The Game-Players of Titan by Philip K. Dick

He knew the answer by heart. “Forty-two years ago. In Cleveland. To a Mr. and Mrs. Toby Perata.”

“And we could be the next,” Carol said.

“It’s not likely.”

“But we won,” Carol said softly. “Remember?”

“I remember,” Pete Garden said. And put his arms around his wife.

Stumbling in the darkness, over what appeared to be a curb, David Mutreaux reached the main street of the small Kansas country town in which he found himself. Ahead, he saw lights; he sighed with relief and hurried.

What he needed was a car; he did not even bother to call his own. God knew where it was and how long he would have to wait for its arrival, assuming he could contact it. Instead, he strode up the single main street of the town—Fernley, it was called—until he came to a homeostatic car-rental agency.

There, he rented a car, drove it away at once and then parked at the curb and sat, by himself, getting his courage together.

To the Rushmore Effect of the car, Mutreaux said, “Listen, am I a vug or a Terran?”

“Let’s see,” the car said, “you’re a Mr. David Mutreaux of Kansas City.” Briskly, the Rushmore continued, “You are a Terran, Mr. Mutreaux. Does that answer your question?”

“Thank god,” Mutreaux said. “Yes, that answers my question.”

He started up the car then, and headed by air toward the West Coast and Carmel, California.

It’s safe for me to go back to them, he said to himself. Safe in regards to them, safe period. Because I’ve thrown off the Titanian authority. Doctor Philipson is on Titan, Nats Katz was destroyed by the psychokinetic girl Mary Anne McClain, and the organization—which was subverted from the start—has been obliterated. I have nothing to fear. In fact I helped win; I played my part well in The Game.

He previewed his reception. There they would be, the members of Pretty Blue Fox, trickling in one by one from the various points on Earth at which the Titanians had

summarily deposited them. The group reformed, everyone back together; they would open a bottle of Jack Daniel’s Tennessee whiskey and a bottle of Canadian whiskey—

As he piloted his car toward California he could taste it, hear the voices, see the members of the group, now.

The celebration. Of their victory .”Everyone was there.

Or was it everyone? Almost everyone, anyhow. That was good enough for him.

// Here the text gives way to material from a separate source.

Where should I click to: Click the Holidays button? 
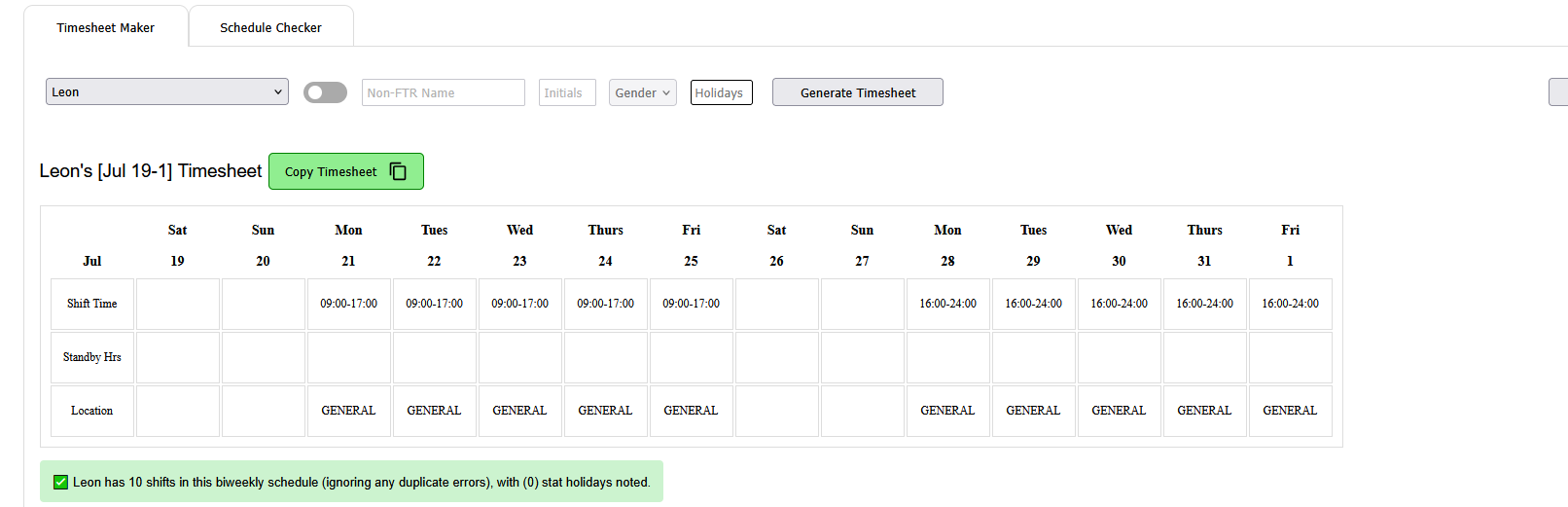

Tramping across the sand, the wasteland which was the Nevada Desert, Freya Garden Gaines knew that it would be a long time before she got back to the condominium apartment in Carmel.

And anyway, she thought to herself, what did it matter? What did she have to look forward to? The thoughts she had had as she floundered in the intermediate regions into which the Titanian Game-players had hurled them . . . I don’t repudiate those thoughts, she said to herself with envenomed bitterness. Pete has his pregnant mare, his wife Carol; he’ll never notice me again as long as I live.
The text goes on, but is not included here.